• [Work task]: The expected response is a copy of every line in the entries below that includes the word "computer".

------------------------------

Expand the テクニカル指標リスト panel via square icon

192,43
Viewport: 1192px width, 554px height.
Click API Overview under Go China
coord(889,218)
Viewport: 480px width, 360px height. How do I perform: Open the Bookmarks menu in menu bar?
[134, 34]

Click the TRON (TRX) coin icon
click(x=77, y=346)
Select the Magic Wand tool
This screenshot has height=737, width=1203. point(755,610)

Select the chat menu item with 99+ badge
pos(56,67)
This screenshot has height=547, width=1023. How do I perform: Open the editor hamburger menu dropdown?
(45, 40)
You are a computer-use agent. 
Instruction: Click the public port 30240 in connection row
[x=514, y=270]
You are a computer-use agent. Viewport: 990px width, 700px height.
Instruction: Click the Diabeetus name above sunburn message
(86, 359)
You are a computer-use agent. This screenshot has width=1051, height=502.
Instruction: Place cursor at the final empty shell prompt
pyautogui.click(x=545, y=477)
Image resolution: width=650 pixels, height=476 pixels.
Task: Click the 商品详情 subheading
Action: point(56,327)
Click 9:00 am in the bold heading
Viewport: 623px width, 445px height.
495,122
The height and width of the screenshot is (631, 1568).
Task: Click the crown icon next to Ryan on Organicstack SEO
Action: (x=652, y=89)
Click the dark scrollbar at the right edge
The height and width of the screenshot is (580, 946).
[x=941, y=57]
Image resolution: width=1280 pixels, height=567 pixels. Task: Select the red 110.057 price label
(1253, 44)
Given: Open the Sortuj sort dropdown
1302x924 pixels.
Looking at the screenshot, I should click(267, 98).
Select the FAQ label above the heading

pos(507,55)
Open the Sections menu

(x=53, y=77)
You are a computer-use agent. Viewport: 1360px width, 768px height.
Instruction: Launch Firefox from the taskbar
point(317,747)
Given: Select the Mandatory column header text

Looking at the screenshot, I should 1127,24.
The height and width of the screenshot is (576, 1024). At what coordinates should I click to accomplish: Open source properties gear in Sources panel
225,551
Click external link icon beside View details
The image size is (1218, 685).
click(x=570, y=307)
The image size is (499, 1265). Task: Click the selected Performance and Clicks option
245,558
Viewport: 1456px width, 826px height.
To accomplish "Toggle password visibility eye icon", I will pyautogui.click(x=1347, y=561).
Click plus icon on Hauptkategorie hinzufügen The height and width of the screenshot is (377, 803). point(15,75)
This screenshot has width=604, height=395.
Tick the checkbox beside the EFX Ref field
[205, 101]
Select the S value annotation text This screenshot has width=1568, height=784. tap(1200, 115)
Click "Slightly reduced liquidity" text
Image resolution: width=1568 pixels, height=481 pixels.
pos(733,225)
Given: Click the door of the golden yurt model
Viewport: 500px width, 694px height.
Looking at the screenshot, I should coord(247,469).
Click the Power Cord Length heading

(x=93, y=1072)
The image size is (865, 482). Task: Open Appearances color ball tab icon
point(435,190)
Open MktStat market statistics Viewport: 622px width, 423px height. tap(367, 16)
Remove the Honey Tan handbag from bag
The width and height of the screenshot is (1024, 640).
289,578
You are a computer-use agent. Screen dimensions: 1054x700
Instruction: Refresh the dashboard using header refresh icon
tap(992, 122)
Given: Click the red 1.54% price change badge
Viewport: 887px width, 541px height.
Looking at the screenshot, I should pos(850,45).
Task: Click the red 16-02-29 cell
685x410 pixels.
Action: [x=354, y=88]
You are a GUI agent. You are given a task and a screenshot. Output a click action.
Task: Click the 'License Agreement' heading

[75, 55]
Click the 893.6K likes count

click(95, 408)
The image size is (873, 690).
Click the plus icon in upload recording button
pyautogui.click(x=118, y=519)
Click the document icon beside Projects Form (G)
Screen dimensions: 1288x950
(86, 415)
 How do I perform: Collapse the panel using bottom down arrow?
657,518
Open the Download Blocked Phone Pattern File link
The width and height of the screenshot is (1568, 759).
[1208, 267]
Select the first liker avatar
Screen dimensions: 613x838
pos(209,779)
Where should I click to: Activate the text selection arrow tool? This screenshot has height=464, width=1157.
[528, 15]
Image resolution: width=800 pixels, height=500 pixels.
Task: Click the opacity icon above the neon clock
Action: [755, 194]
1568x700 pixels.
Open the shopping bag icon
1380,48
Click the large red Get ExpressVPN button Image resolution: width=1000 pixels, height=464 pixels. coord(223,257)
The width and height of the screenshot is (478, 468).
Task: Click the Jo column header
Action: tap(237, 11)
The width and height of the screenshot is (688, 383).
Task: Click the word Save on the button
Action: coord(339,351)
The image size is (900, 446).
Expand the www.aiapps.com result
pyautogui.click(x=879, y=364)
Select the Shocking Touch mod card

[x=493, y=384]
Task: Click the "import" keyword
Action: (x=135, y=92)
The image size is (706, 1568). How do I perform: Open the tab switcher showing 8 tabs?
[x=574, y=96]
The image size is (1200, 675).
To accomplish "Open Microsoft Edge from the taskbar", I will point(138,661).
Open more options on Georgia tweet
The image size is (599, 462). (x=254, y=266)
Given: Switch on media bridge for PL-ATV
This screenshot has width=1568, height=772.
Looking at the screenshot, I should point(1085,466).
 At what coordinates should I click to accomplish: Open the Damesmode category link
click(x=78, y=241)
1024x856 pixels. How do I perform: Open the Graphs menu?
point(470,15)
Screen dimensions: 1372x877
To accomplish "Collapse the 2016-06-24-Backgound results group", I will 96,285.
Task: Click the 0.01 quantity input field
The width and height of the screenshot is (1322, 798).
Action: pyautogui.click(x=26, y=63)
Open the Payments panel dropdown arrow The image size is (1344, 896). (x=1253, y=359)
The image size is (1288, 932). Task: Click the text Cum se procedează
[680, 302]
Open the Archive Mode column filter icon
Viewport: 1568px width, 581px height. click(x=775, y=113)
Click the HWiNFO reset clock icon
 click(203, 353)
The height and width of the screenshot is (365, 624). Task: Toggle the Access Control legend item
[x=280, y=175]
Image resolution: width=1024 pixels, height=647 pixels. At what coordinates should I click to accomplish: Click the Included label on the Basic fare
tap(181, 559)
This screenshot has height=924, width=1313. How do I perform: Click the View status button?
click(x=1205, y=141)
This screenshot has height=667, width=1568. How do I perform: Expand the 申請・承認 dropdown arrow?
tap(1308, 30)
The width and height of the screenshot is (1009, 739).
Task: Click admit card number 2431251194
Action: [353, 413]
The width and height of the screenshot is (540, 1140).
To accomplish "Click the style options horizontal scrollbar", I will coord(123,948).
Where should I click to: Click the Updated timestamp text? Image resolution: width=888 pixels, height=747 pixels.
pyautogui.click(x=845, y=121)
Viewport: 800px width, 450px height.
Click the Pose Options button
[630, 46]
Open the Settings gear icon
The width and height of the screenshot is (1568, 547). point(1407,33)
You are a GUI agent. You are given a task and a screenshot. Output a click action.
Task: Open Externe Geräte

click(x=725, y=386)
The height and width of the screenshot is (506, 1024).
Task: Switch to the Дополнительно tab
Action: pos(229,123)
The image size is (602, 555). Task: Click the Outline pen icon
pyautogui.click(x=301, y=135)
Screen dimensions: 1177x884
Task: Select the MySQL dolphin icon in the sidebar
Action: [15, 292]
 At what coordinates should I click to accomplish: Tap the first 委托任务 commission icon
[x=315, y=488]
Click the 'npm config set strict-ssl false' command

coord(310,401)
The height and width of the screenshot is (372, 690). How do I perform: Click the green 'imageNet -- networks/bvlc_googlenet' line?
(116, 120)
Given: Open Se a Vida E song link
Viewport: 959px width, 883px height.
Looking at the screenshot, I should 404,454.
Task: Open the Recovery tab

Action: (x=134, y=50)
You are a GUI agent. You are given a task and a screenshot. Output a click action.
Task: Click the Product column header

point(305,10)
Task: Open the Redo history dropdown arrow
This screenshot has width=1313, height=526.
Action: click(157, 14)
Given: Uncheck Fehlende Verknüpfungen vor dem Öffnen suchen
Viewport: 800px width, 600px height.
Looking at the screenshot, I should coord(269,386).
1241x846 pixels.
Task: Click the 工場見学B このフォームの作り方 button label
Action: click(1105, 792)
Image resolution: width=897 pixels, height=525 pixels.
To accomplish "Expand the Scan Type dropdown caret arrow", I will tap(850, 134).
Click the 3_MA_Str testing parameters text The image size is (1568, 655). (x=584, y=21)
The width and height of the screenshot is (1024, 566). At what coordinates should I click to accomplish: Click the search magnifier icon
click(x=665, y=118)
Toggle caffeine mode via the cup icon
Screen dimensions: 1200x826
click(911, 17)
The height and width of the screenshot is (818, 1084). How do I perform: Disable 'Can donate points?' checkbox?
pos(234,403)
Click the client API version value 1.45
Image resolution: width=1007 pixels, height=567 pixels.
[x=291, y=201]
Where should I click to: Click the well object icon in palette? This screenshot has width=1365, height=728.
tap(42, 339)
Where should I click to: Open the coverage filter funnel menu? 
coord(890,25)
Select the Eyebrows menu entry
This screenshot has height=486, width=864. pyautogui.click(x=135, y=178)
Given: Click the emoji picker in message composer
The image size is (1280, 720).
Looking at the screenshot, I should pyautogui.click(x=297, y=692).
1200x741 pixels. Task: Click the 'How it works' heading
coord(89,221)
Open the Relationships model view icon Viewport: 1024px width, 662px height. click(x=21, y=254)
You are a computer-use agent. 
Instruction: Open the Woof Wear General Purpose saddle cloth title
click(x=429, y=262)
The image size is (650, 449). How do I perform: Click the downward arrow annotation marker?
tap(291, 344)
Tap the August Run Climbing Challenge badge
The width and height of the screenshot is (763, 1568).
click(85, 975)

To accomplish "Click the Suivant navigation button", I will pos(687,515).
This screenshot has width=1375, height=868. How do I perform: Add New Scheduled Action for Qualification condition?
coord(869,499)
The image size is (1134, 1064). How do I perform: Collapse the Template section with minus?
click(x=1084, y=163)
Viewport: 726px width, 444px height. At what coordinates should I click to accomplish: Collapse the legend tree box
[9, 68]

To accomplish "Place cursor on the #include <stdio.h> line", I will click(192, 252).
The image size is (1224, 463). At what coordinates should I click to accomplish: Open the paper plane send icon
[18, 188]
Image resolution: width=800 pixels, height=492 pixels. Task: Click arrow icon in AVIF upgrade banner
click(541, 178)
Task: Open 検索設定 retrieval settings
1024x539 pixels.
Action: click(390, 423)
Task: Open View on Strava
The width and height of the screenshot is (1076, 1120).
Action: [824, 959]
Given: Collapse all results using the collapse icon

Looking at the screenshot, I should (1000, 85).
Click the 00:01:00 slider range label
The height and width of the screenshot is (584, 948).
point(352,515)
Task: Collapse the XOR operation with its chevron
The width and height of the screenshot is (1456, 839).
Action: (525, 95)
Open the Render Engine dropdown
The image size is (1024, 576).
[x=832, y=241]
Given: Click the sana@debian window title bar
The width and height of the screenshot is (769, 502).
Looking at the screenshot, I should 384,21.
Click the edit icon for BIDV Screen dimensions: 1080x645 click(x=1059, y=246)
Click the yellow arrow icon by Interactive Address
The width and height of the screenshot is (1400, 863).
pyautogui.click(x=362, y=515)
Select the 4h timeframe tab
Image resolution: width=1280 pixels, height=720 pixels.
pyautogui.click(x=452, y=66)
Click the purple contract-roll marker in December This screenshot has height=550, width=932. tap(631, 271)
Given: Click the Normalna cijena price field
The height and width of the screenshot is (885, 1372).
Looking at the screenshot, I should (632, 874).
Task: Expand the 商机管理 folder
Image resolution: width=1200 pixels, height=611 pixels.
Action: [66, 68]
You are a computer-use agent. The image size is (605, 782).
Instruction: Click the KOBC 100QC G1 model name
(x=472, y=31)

------------------------------

• [Response to this task]:
You are a computer-use agent. 
You are a computer-use agent. Viewport: 990px width, 700px height.
You are a computer-use agent. This screenshot has width=1051, height=502.
You are a computer-use agent. Viewport: 1360px width, 768px height.
You are a computer-use agent. Screen dimensions: 1054x700
You are a computer-use agent. 
You are a computer-use agent. The image size is (605, 782).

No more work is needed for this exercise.